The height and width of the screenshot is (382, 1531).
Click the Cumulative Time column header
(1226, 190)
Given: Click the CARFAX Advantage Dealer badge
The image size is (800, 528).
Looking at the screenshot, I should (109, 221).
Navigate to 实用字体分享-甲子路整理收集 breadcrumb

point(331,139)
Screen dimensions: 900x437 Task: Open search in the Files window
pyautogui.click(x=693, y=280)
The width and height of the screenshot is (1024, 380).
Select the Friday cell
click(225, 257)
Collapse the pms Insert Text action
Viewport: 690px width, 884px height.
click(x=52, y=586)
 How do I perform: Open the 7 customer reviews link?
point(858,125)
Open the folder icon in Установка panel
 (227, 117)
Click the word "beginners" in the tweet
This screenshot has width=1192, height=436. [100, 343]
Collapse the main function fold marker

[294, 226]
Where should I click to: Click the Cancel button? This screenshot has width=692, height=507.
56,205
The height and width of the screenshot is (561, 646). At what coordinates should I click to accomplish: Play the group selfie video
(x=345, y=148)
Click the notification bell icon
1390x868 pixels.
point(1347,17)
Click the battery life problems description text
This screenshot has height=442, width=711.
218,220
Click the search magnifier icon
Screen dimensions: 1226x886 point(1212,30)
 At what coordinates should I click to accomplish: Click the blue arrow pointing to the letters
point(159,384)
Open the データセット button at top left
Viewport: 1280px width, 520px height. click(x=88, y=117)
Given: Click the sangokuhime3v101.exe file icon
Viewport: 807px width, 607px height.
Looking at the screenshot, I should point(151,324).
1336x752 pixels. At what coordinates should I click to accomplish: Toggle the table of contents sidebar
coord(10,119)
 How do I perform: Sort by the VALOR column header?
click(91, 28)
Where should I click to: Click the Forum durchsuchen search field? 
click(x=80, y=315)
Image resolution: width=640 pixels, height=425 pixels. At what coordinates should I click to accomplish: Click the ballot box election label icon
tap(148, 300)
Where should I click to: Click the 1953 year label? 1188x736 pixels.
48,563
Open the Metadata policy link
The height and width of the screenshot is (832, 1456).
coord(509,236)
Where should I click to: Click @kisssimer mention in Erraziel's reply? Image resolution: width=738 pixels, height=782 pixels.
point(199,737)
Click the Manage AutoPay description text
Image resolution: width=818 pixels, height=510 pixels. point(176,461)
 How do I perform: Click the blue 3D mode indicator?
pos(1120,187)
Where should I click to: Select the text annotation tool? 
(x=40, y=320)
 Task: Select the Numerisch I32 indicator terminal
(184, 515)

========================

Set down the data in full, word for word.

The height and width of the screenshot is (382, 1531).
Click the Cumulative Time column header
(1226, 190)
Given: Click the CARFAX Advantage Dealer badge
The image size is (800, 528).
Looking at the screenshot, I should (109, 221).
Navigate to 实用字体分享-甲子路整理收集 breadcrumb

point(331,139)
Screen dimensions: 900x437 Task: Open search in the Files window
pyautogui.click(x=693, y=280)
The width and height of the screenshot is (1024, 380).
Select the Friday cell
click(225, 257)
Collapse the pms Insert Text action
Viewport: 690px width, 884px height.
click(x=52, y=586)
 How do I perform: Open the 7 customer reviews link?
point(858,125)
Open the folder icon in Установка panel
 (227, 117)
Click the word "beginners" in the tweet
This screenshot has width=1192, height=436. [100, 343]
Collapse the main function fold marker

[294, 226]
Where should I click to: Click the Cancel button? This screenshot has width=692, height=507.
56,205
The height and width of the screenshot is (561, 646). At what coordinates should I click to accomplish: Play the group selfie video
(x=345, y=148)
Click the notification bell icon
1390x868 pixels.
point(1347,17)
Click the battery life problems description text
This screenshot has height=442, width=711.
218,220
Click the search magnifier icon
Screen dimensions: 1226x886 point(1212,30)
 At what coordinates should I click to accomplish: Click the blue arrow pointing to the letters
point(159,384)
Open the データセット button at top left
Viewport: 1280px width, 520px height. click(x=88, y=117)
Given: Click the sangokuhime3v101.exe file icon
Viewport: 807px width, 607px height.
Looking at the screenshot, I should point(151,324).
1336x752 pixels. At what coordinates should I click to accomplish: Toggle the table of contents sidebar
coord(10,119)
 How do I perform: Sort by the VALOR column header?
click(91, 28)
Where should I click to: Click the Forum durchsuchen search field? 
click(x=80, y=315)
Image resolution: width=640 pixels, height=425 pixels. At what coordinates should I click to accomplish: Click the ballot box election label icon
tap(148, 300)
Where should I click to: Click the 1953 year label? 1188x736 pixels.
48,563
Open the Metadata policy link
The height and width of the screenshot is (832, 1456).
coord(509,236)
Where should I click to: Click @kisssimer mention in Erraziel's reply? Image resolution: width=738 pixels, height=782 pixels.
point(199,737)
Click the Manage AutoPay description text
Image resolution: width=818 pixels, height=510 pixels. point(176,461)
 How do I perform: Click the blue 3D mode indicator?
pos(1120,187)
Where should I click to: Select the text annotation tool? 
(x=40, y=320)
 Task: Select the Numerisch I32 indicator terminal
(184, 515)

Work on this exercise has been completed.